**What to produce**
A verbatim copy of every entry is required. Produce it now.

**Record extracts**
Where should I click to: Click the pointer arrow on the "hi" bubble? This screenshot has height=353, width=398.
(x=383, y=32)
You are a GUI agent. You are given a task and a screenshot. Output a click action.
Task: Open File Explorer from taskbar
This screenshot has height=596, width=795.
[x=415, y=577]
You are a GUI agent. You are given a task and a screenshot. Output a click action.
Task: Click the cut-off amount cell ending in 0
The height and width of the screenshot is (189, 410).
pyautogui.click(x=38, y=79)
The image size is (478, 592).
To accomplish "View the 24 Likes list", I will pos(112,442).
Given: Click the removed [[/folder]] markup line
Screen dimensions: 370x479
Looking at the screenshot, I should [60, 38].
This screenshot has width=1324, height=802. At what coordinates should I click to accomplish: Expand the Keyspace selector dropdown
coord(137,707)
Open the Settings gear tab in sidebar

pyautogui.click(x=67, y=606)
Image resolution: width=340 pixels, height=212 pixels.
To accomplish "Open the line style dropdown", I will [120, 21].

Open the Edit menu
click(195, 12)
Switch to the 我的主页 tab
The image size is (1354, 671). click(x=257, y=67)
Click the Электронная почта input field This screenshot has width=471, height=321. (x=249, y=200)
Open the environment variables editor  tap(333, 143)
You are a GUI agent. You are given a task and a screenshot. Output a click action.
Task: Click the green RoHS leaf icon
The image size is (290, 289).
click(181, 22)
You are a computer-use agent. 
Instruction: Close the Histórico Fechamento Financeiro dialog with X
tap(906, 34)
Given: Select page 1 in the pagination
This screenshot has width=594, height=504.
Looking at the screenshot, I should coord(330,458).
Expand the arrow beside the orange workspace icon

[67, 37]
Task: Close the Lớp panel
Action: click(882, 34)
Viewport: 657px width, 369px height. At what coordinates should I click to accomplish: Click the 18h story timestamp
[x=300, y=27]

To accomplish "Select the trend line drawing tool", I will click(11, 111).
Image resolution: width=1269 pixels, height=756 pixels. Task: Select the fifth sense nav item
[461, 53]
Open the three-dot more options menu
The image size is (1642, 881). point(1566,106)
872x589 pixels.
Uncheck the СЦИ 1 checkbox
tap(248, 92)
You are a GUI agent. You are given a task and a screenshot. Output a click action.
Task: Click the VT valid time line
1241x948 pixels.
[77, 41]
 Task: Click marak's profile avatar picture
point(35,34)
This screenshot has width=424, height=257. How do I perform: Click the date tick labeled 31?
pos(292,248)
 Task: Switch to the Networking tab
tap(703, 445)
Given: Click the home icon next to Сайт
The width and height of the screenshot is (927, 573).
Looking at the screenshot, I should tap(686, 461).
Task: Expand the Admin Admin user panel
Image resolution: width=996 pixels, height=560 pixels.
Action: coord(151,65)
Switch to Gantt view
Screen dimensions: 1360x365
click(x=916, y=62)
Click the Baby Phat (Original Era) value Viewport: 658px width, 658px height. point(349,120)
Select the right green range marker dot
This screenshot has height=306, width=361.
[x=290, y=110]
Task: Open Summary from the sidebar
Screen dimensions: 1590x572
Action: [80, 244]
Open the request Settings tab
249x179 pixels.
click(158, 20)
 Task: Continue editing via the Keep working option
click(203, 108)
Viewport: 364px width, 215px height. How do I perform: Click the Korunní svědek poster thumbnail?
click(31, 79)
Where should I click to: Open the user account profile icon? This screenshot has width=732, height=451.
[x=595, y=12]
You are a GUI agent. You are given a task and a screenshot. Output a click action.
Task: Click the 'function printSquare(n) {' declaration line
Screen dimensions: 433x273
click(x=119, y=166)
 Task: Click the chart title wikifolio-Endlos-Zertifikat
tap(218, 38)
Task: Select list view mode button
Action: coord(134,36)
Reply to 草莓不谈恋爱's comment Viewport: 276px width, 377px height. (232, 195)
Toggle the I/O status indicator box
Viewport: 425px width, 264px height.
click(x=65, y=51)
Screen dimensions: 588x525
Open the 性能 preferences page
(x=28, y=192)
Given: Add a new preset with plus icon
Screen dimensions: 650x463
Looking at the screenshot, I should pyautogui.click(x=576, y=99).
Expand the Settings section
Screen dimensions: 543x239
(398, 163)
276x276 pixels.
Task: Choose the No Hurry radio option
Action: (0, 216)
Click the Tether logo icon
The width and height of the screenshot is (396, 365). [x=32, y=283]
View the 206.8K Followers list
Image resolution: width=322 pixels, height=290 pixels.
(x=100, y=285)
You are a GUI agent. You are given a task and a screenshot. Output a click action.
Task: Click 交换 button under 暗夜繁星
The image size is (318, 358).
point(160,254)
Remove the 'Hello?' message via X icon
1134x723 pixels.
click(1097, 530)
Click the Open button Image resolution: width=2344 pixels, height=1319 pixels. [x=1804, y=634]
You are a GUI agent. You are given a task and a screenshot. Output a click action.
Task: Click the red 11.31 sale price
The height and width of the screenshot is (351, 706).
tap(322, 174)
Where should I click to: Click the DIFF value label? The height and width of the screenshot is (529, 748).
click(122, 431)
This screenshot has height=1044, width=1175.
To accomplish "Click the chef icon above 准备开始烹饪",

**Result of this exercise**
Where should I click to: Click the pointer arrow on the "hi" bubble? This screenshot has height=353, width=398.
(x=383, y=32)
You are a GUI agent. You are given a task and a screenshot. Output a click action.
Task: Open File Explorer from taskbar
This screenshot has height=596, width=795.
[x=415, y=577]
You are a GUI agent. You are given a task and a screenshot. Output a click action.
Task: Click the cut-off amount cell ending in 0
The height and width of the screenshot is (189, 410).
pyautogui.click(x=38, y=79)
The image size is (478, 592).
To accomplish "View the 24 Likes list", I will pos(112,442).
Given: Click the removed [[/folder]] markup line
Screen dimensions: 370x479
Looking at the screenshot, I should [60, 38].
This screenshot has width=1324, height=802. At what coordinates should I click to accomplish: Expand the Keyspace selector dropdown
coord(137,707)
Open the Settings gear tab in sidebar

pyautogui.click(x=67, y=606)
Image resolution: width=340 pixels, height=212 pixels.
To accomplish "Open the line style dropdown", I will [120, 21].

Open the Edit menu
click(195, 12)
Switch to the 我的主页 tab
The image size is (1354, 671). click(x=257, y=67)
Click the Электронная почта input field This screenshot has width=471, height=321. (x=249, y=200)
Open the environment variables editor  tap(333, 143)
You are a GUI agent. You are given a task and a screenshot. Output a click action.
Task: Click the green RoHS leaf icon
The image size is (290, 289).
click(181, 22)
You are a computer-use agent. 
Instruction: Close the Histórico Fechamento Financeiro dialog with X
tap(906, 34)
Given: Select page 1 in the pagination
This screenshot has width=594, height=504.
Looking at the screenshot, I should coord(330,458).
Expand the arrow beside the orange workspace icon

[67, 37]
Task: Close the Lớp panel
Action: click(882, 34)
Viewport: 657px width, 369px height. At what coordinates should I click to accomplish: Click the 18h story timestamp
[x=300, y=27]

To accomplish "Select the trend line drawing tool", I will click(11, 111).
Image resolution: width=1269 pixels, height=756 pixels. Task: Select the fifth sense nav item
[461, 53]
Open the three-dot more options menu
The image size is (1642, 881). point(1566,106)
872x589 pixels.
Uncheck the СЦИ 1 checkbox
tap(248, 92)
You are a GUI agent. You are given a task and a screenshot. Output a click action.
Task: Click the VT valid time line
1241x948 pixels.
[77, 41]
 Task: Click marak's profile avatar picture
point(35,34)
This screenshot has width=424, height=257. How do I perform: Click the date tick labeled 31?
pos(292,248)
 Task: Switch to the Networking tab
tap(703, 445)
Given: Click the home icon next to Сайт
The width and height of the screenshot is (927, 573).
Looking at the screenshot, I should tap(686, 461).
Task: Expand the Admin Admin user panel
Image resolution: width=996 pixels, height=560 pixels.
Action: coord(151,65)
Switch to Gantt view
Screen dimensions: 1360x365
click(x=916, y=62)
Click the Baby Phat (Original Era) value Viewport: 658px width, 658px height. point(349,120)
Select the right green range marker dot
This screenshot has height=306, width=361.
[x=290, y=110]
Task: Open Summary from the sidebar
Screen dimensions: 1590x572
Action: [80, 244]
Open the request Settings tab
249x179 pixels.
click(158, 20)
 Task: Continue editing via the Keep working option
click(203, 108)
Viewport: 364px width, 215px height. How do I perform: Click the Korunní svědek poster thumbnail?
click(31, 79)
Where should I click to: Open the user account profile icon? This screenshot has width=732, height=451.
[x=595, y=12]
You are a GUI agent. You are given a task and a screenshot. Output a click action.
Task: Click the 'function printSquare(n) {' declaration line
Screen dimensions: 433x273
click(x=119, y=166)
 Task: Click the chart title wikifolio-Endlos-Zertifikat
tap(218, 38)
Task: Select list view mode button
Action: coord(134,36)
Reply to 草莓不谈恋爱's comment Viewport: 276px width, 377px height. (232, 195)
Toggle the I/O status indicator box
Viewport: 425px width, 264px height.
click(x=65, y=51)
Screen dimensions: 588x525
Open the 性能 preferences page
(x=28, y=192)
Given: Add a new preset with plus icon
Screen dimensions: 650x463
Looking at the screenshot, I should pyautogui.click(x=576, y=99).
Expand the Settings section
Screen dimensions: 543x239
(398, 163)
276x276 pixels.
Task: Choose the No Hurry radio option
Action: (0, 216)
Click the Tether logo icon
The width and height of the screenshot is (396, 365). [x=32, y=283]
View the 206.8K Followers list
Image resolution: width=322 pixels, height=290 pixels.
(x=100, y=285)
You are a GUI agent. You are given a task and a screenshot. Output a click action.
Task: Click 交换 button under 暗夜繁星
The image size is (318, 358).
point(160,254)
Remove the 'Hello?' message via X icon
1134x723 pixels.
click(1097, 530)
Click the Open button Image resolution: width=2344 pixels, height=1319 pixels. [x=1804, y=634]
You are a GUI agent. You are given a task and a screenshot. Output a click action.
Task: Click the red 11.31 sale price
The height and width of the screenshot is (351, 706).
tap(322, 174)
Where should I click to: Click the DIFF value label? The height and width of the screenshot is (529, 748).
click(122, 431)
This screenshot has height=1044, width=1175.
To accomplish "Click the chef icon above 准备开始烹饪",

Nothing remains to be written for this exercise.